Castro —nos imaginamos— se movía entre el bullicio turístico de la zona como pez en el agua, como supondrá cualquiera que le conozca. Va de aquí para allá, excitado, inquieto, sonriendo, hablando, saludando, casi con prisa, rebuscando algún tesoro como el cazador que ojea nervioso el paisaje en busca de una buena pieza. Entre filas y columnas de libros viejos y de segunda mano acertó a rescatar una edición del Quijote para Iberoamérica de la Casa Salvat, publicada en 1916. Un libro viejo sin más interés, a primera vista, que su antigüedad y la procedencia de ambos, de Cervantes y de Castro, y algunas estampitas de un autor, Daniel Vierge, hasta ese momento desconocido. Lo que él creía una joya bibliográfica por el origen manchego del autor, se revelaba en el prólogo como un objeto que sobrepasaba su primera impresión.

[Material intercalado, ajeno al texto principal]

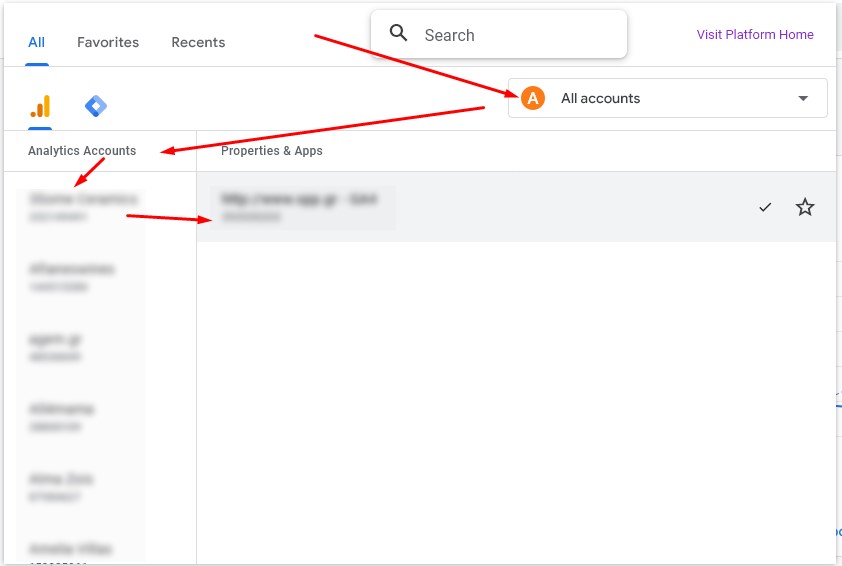Star the selected property as favorite
The width and height of the screenshot is (842, 566).
pos(805,207)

Había adquirido, cerrando el sinuoso círculo del acierto, un ejemplar del Quijote estrechamente relacionado con Getafe. El ilustrador no era Gustavo Doré pero había nacido en Getafe en 1851. A pesar de la importancia del hallazgo, el asunto quedó en el limbo. ¿Quién era ese Daniel Vierge? Lo cierto es que Castro guardó el tesoro en su casa y nada se supo en años de ese personaje universal al que los franceses habían catalogado como el Príncipe de la Ilustración.

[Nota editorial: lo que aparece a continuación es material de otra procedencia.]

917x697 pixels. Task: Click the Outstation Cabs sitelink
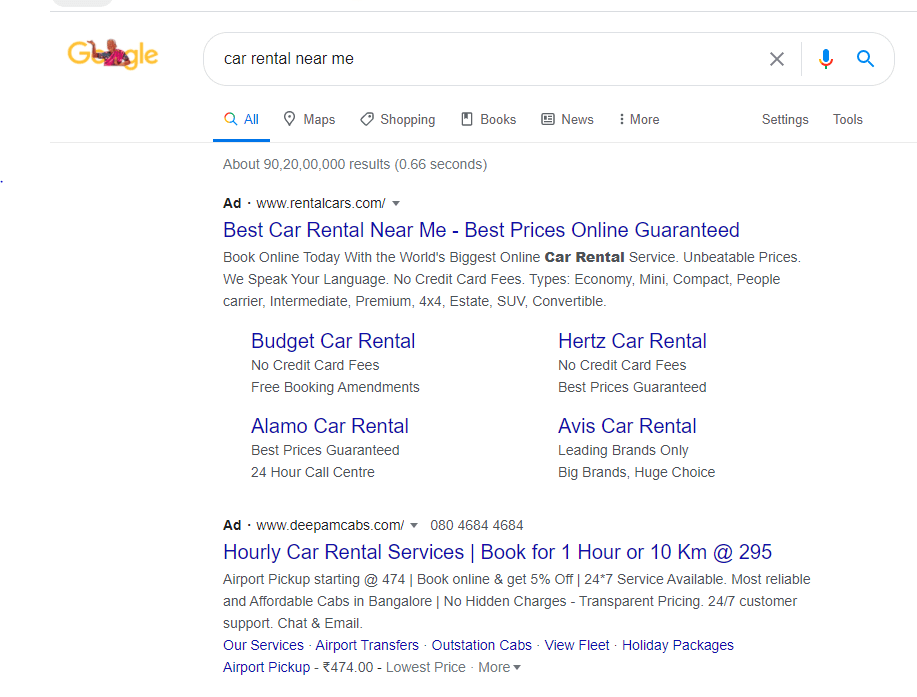pos(481,645)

Recientemente, Castro nos mostraba, celoso, su pequeño tesoro a quienes podíamos apreciarlo. No se trata de una buena edición, si valoramos la calidad de la reproducción de las imágenes, pero es la primera que une a Cervantes y Vierge en castellano. A falta de la edición americana de 1904, con precios desorbitados en el mercado de antigüedades, buena es.